Cumhurbaşkanlığı seçimlerini kazanan Recep Tayyip Erdoğan ve mecliste önemli bir koltuk sayısına ulaşan Cumhur İttifakı, önümüzdeki dönemde tüm Türkiye siyasetine olduğu gibi iklim politikalarına da yön verecek. Fakat, Cumhur İttifakı’nın seçim vaatleri ve parti programları incelendiğinde bu alana dair net bir vizyonun belirlenmemiş olması iklim politikalarına dair öngörüde bulunmayı kısıtlamıştı. Bu durum halihazırda da değişmiş değil. Öte yandan, muhalefet partilerinin seçim muhasebesi de henüz bitmediği için bu alana yönelmelerini en azından yakın bir zamanda beklemek zor.

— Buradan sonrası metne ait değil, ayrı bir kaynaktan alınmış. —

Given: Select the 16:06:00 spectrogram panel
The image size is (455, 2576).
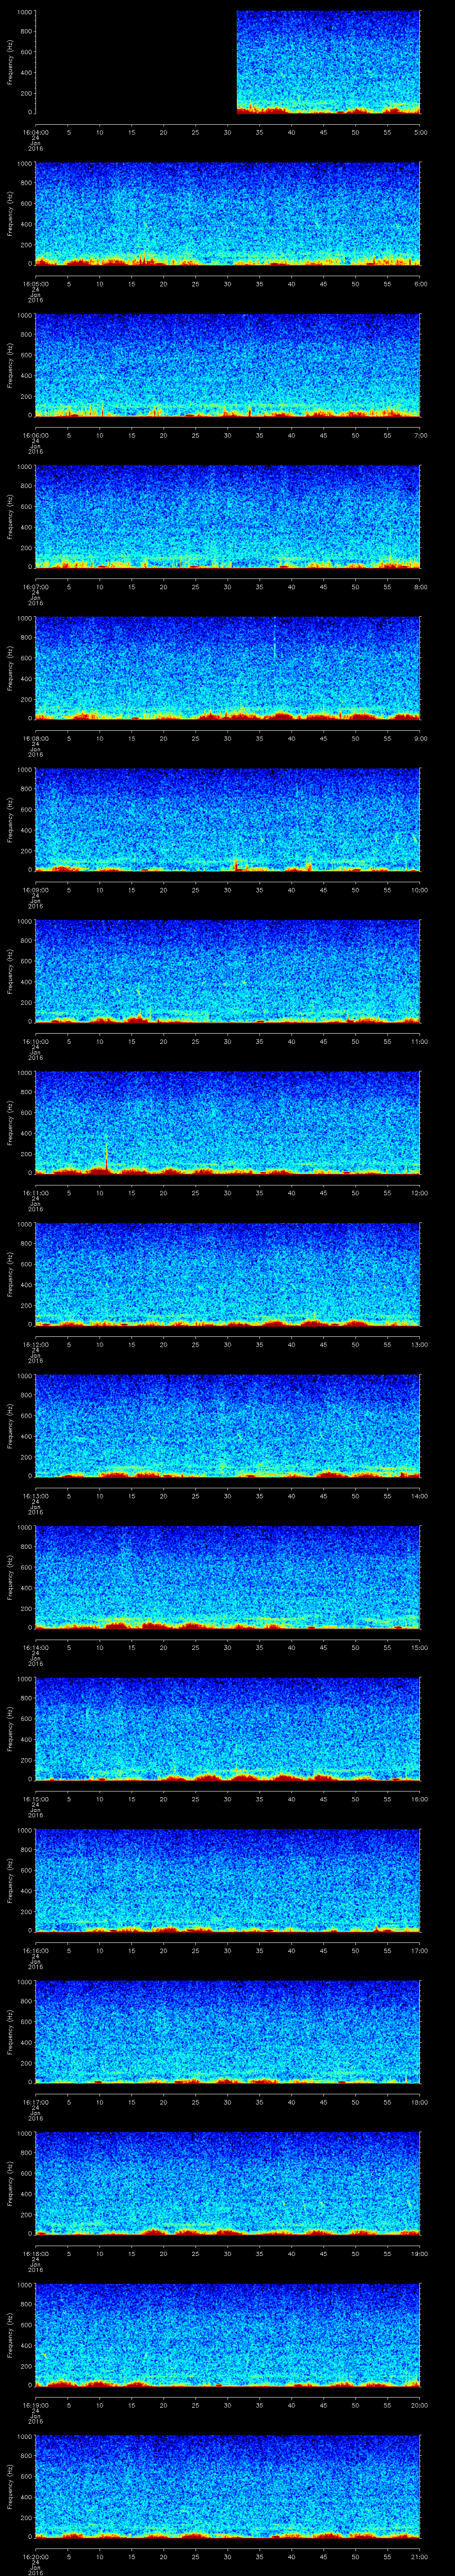Looking at the screenshot, I should 228,365.
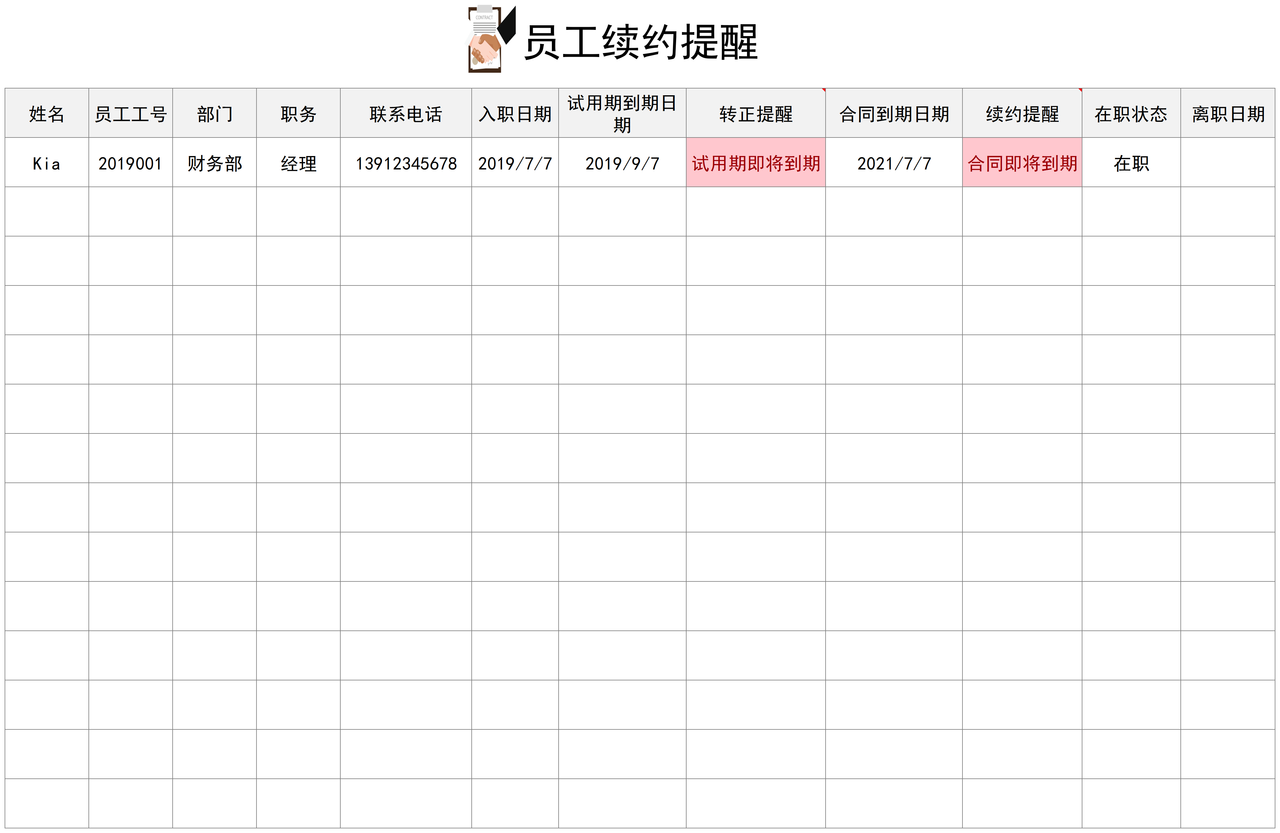Click the 姓名 column header
The image size is (1280, 833).
tap(47, 114)
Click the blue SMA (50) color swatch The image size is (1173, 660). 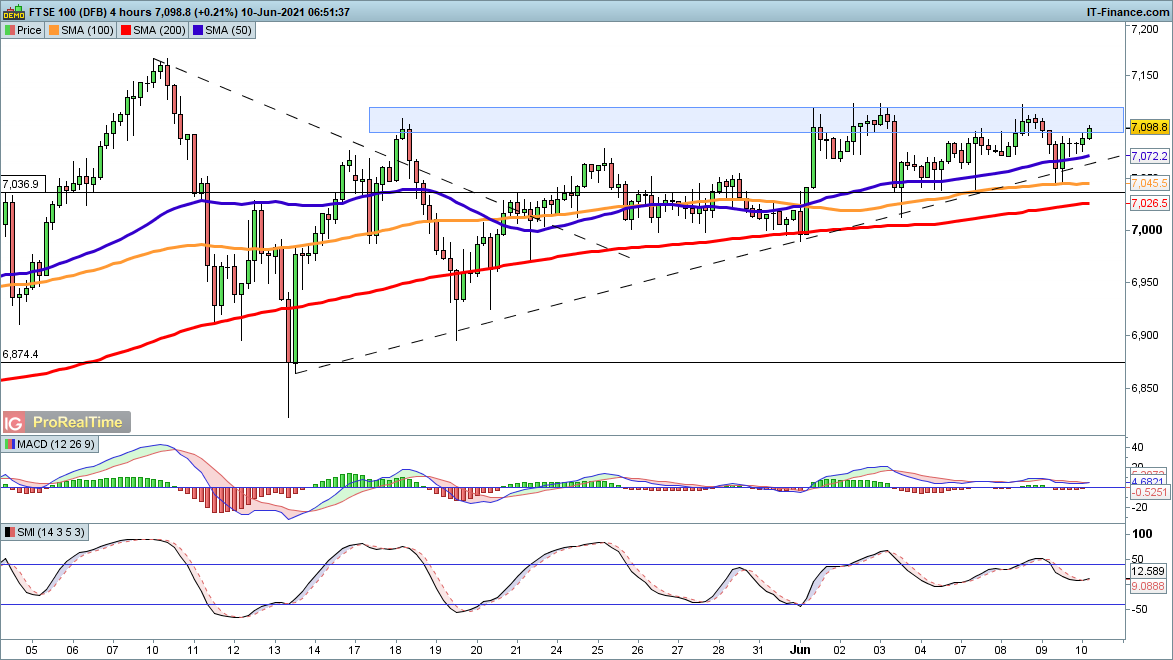click(x=201, y=30)
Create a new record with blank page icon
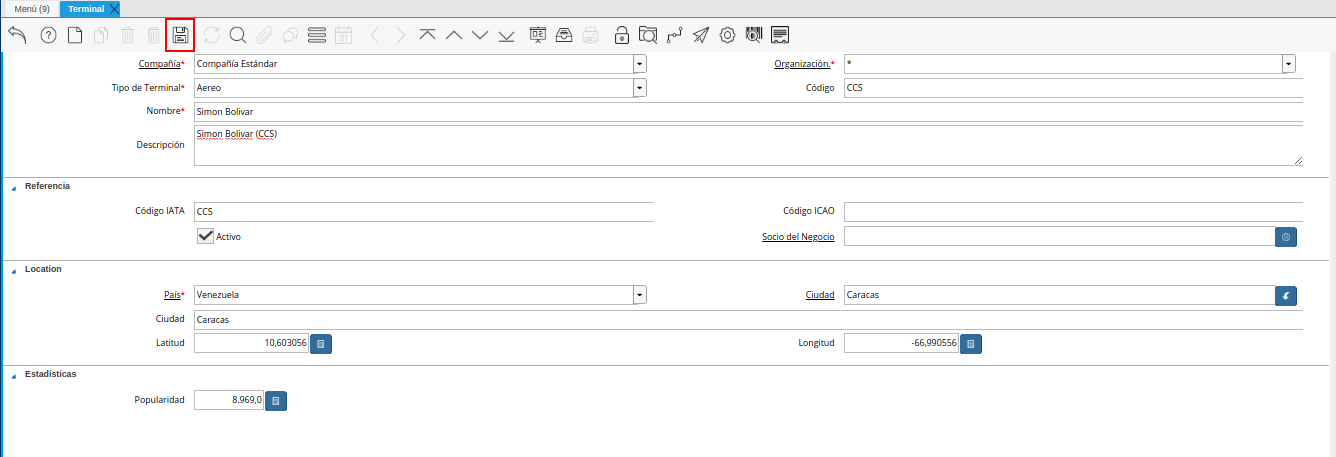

Çoğu siyasi partide de iklim politikaları, ya doğa ve çevre hakları ya da ekonomi-enerji politikalarına eklemlenerek tartışılıyor. Böyle olunca parti programları ve seçim beyannamelerinde oldukça çelişkili ifadeler, bütüncüllükten uzak politikalar ortaya çıkıyor. Bu da Türkiye’de iklim kriziyle mücadelede hâlâ itidalli bir siyasi iradenin yer bulmakta zorlandığını gösteriyor.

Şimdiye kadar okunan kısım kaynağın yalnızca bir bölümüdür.